> **The records**:
..............................
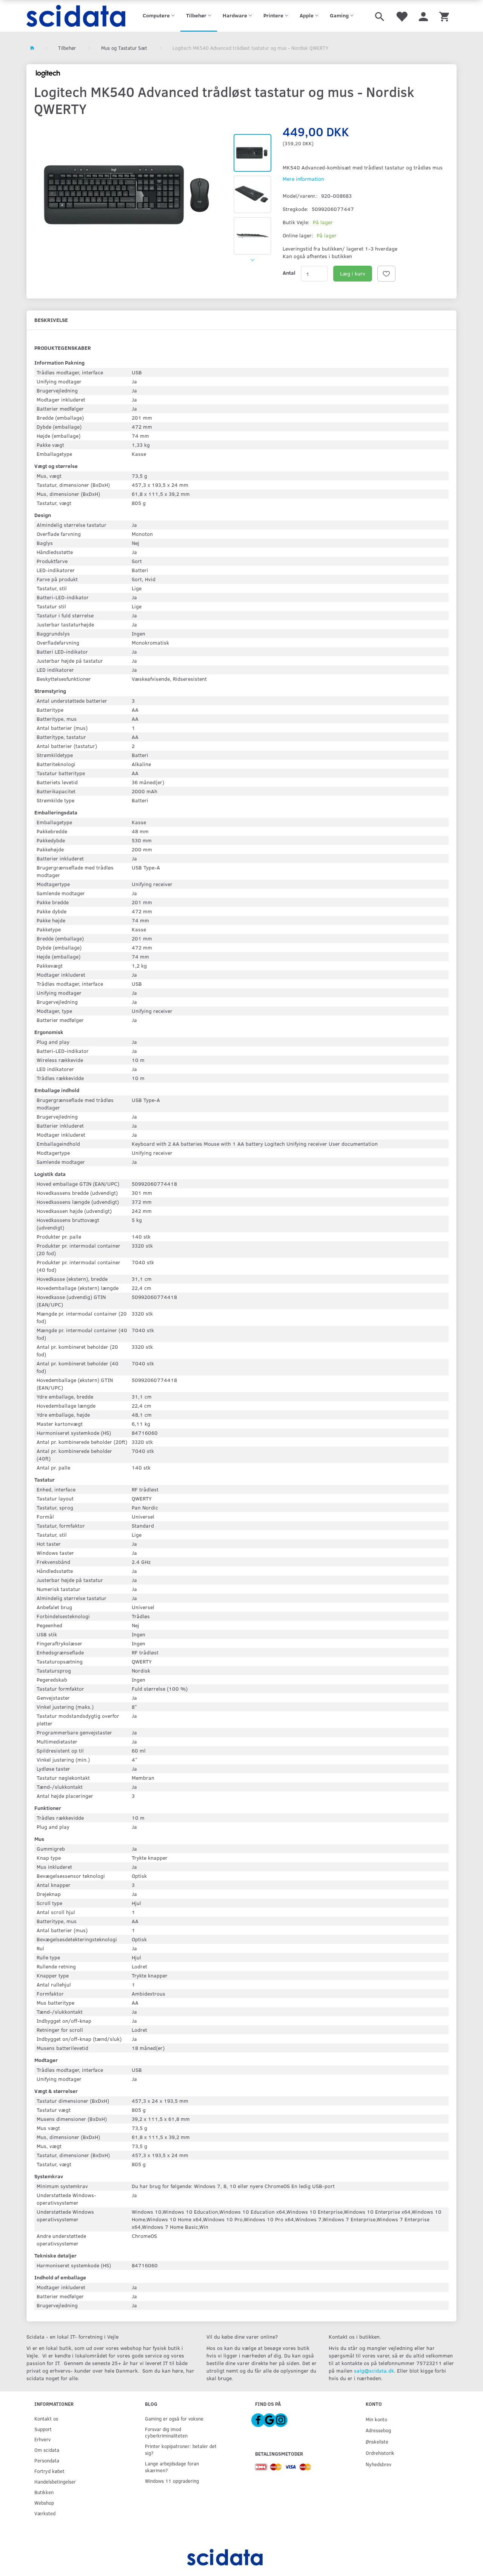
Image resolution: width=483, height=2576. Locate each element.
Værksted (44, 2513)
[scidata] (76, 16)
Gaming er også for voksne (174, 2418)
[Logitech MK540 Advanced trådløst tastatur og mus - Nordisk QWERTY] (130, 195)
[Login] (423, 16)
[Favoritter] (401, 16)
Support (43, 2429)
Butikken (44, 2492)
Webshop (44, 2502)
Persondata (46, 2460)
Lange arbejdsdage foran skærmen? (172, 2466)
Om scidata (46, 2450)
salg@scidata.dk (374, 2370)
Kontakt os (46, 2418)
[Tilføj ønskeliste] (386, 274)
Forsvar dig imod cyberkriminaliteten (166, 2432)
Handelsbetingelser (55, 2481)
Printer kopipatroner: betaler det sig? (181, 2449)
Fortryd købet (49, 2471)
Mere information (303, 178)
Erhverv (42, 2439)
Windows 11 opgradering (172, 2481)
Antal (289, 272)
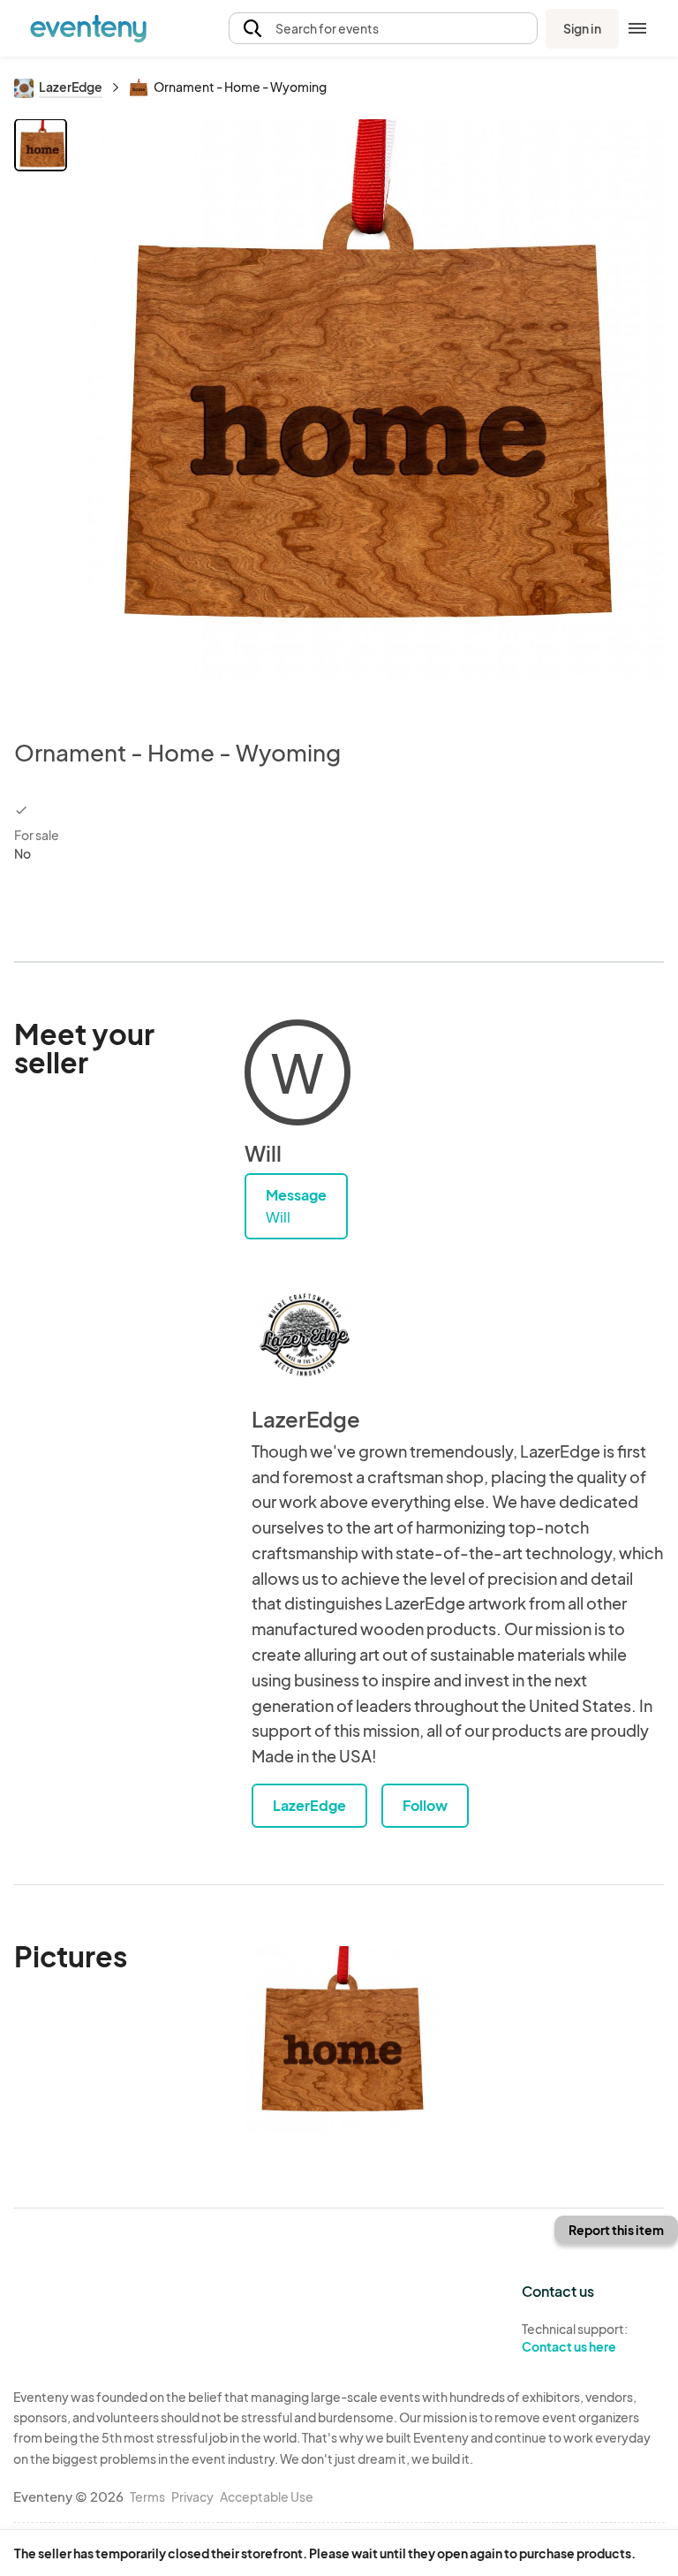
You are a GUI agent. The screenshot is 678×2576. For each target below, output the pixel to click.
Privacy (192, 2496)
..............................
> **What this task involves**:
Beginning with the line that has "[Login] (423, 16)" and ending with the line that has "Fortryd købet (49, 2471)", set down the lines above exactly and include no others.

> **Solution to the exercise**:
[Login] (423, 16)
[Favoritter] (401, 16)
Support (43, 2429)
Butikken (44, 2492)
Webshop (44, 2502)
Persondata (46, 2460)
Lange arbejdsdage foran skærmen? (172, 2466)
Om scidata (46, 2450)
salg@scidata.dk (374, 2370)
Kontakt os (46, 2418)
[Tilføj ønskeliste] (386, 274)
Forsvar dig imod cyberkriminaliteten (166, 2432)
Handelsbetingelser (55, 2481)
Printer kopipatroner: betaler det sig? (181, 2449)
Fortryd købet (49, 2471)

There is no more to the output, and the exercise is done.